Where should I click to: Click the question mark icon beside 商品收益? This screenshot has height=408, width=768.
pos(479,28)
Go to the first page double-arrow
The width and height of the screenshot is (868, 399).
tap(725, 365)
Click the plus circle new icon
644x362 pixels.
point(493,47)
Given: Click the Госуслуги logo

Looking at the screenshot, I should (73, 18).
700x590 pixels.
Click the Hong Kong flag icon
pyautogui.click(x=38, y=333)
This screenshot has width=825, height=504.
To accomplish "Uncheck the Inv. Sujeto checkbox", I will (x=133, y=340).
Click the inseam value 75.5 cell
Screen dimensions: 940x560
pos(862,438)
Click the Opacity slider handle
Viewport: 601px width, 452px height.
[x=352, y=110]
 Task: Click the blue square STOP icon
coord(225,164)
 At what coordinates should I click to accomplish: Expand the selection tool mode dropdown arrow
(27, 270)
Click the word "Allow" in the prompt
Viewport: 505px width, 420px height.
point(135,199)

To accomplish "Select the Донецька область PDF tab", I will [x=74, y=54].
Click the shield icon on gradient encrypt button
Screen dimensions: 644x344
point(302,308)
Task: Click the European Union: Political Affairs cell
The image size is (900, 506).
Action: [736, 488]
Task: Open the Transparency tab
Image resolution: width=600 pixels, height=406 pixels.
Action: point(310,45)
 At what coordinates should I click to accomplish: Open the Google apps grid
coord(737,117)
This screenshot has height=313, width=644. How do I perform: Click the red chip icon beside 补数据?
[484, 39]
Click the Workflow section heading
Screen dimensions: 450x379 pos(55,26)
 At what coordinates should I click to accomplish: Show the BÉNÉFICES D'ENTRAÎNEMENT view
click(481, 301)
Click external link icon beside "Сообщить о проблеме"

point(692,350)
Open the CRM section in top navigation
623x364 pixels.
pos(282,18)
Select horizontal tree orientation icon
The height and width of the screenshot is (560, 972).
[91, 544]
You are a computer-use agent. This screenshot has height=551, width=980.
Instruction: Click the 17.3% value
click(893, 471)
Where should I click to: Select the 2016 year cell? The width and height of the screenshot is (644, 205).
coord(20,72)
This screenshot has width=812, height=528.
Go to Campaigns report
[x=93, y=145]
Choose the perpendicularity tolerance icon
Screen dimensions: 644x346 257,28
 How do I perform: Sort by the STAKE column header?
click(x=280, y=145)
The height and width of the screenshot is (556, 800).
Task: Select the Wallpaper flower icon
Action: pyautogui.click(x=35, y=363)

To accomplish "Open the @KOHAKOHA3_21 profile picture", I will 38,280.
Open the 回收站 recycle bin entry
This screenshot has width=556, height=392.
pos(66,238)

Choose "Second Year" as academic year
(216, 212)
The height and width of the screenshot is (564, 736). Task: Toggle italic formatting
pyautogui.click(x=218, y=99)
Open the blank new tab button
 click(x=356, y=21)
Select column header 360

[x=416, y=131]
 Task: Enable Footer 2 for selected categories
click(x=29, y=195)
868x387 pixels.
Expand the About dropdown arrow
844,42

## WHAT YOU WILL DO
Give again, word for word, every line of the listing above from the one with "How do I perform: Sort" to the one with "Open the 回收站 recycle bin entry", both inclusive, and nothing beyond them.

## PROBLEM SOLUTION
 How do I perform: Sort by the STAKE column header?
click(x=280, y=145)
The height and width of the screenshot is (556, 800).
Task: Select the Wallpaper flower icon
Action: pyautogui.click(x=35, y=363)

To accomplish "Open the @KOHAKOHA3_21 profile picture", I will 38,280.
Open the 回收站 recycle bin entry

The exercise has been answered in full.